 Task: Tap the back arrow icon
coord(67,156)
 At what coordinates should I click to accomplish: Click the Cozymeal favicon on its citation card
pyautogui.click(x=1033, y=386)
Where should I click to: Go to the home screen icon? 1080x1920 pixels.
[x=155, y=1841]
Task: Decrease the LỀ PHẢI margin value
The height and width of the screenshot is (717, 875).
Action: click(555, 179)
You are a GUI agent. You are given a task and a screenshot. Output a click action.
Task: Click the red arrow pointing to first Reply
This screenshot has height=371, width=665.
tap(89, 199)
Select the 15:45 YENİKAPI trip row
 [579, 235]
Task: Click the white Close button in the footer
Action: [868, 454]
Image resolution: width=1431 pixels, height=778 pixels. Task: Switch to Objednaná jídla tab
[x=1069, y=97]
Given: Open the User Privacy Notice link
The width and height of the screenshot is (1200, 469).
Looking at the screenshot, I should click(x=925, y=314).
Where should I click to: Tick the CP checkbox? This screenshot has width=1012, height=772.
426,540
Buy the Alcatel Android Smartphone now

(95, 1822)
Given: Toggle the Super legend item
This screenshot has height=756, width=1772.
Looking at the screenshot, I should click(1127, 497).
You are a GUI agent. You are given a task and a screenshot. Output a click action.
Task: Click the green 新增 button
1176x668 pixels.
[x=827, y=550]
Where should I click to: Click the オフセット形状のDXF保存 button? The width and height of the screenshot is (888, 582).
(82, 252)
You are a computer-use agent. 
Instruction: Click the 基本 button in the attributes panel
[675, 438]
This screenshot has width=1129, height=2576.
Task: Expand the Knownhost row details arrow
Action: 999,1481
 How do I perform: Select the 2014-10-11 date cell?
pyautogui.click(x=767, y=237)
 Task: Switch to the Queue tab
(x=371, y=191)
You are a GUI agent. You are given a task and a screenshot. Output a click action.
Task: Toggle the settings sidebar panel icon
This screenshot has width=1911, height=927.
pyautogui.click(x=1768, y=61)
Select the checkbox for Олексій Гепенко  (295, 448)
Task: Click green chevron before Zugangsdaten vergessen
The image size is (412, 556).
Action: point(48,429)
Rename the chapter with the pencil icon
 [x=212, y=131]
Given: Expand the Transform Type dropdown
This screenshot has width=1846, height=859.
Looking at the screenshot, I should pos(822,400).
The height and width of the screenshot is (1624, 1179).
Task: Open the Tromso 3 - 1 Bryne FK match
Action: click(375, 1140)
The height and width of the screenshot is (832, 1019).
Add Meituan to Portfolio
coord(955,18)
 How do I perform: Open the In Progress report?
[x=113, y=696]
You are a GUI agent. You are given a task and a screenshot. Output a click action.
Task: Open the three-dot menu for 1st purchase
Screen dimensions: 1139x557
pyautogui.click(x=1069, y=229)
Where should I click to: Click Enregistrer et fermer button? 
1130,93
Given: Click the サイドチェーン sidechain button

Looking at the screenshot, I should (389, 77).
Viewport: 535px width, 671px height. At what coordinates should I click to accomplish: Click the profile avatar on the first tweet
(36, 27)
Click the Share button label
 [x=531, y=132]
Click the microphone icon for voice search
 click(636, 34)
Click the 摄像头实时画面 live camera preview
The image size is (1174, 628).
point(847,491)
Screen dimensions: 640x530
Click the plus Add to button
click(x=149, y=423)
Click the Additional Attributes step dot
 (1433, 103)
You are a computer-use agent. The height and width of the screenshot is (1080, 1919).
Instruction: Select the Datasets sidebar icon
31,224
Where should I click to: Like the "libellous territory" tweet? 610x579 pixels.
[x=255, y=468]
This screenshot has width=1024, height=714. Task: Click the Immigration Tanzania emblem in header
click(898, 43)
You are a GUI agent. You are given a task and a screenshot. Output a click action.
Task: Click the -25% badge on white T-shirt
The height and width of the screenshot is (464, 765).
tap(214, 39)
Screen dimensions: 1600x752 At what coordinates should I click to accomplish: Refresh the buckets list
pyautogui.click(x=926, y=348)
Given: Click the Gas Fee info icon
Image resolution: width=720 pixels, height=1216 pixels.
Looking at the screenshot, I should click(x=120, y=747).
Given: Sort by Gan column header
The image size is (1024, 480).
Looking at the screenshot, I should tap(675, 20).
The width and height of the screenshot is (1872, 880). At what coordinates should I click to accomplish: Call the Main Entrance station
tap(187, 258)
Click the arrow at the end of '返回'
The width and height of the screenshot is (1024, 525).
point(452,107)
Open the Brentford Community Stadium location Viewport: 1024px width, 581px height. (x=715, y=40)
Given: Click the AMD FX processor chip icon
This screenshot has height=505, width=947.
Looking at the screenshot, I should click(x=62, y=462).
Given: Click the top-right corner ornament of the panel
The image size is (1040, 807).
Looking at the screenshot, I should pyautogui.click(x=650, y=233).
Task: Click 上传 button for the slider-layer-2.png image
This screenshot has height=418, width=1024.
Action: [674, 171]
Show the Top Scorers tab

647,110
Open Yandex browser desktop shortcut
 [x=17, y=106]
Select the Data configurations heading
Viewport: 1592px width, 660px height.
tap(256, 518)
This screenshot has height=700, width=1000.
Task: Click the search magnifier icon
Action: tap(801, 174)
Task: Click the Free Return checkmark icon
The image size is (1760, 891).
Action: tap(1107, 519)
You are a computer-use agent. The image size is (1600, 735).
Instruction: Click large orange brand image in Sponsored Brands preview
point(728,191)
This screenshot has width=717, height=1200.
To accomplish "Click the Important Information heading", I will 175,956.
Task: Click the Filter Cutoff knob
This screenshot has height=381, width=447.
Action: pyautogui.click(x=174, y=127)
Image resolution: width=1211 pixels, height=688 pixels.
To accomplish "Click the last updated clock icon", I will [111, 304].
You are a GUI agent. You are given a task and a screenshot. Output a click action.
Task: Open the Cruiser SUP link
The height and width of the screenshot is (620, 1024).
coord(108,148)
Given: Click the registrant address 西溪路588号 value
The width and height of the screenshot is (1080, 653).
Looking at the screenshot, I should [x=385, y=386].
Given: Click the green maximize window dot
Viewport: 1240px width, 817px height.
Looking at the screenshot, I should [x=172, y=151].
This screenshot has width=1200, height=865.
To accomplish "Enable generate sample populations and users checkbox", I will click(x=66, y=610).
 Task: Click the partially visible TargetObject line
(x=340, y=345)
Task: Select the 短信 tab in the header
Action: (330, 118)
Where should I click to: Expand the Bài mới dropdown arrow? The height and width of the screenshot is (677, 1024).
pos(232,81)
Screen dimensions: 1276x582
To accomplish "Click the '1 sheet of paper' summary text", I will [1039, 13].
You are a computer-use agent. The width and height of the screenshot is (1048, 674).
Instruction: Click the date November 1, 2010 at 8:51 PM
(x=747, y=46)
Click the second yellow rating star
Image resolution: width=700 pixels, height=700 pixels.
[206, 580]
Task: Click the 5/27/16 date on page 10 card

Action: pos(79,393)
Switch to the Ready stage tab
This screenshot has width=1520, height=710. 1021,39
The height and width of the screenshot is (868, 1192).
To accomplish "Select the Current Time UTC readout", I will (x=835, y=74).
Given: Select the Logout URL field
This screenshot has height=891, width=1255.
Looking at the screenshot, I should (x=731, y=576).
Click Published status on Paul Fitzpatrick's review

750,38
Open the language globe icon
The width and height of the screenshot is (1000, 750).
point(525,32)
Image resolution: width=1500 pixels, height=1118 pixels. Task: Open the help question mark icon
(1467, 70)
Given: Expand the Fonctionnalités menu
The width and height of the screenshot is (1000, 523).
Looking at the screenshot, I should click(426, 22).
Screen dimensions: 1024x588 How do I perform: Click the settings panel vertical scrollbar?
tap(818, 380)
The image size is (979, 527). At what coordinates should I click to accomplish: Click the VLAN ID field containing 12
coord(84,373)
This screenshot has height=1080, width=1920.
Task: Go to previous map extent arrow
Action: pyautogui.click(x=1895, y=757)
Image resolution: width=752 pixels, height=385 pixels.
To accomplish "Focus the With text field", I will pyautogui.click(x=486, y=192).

......

Look over the listing. Pull out every line with the string "Toggle" in it.

**Exercise output:**
Given: Toggle the Super legend item
Task: Toggle the settings sidebar panel icon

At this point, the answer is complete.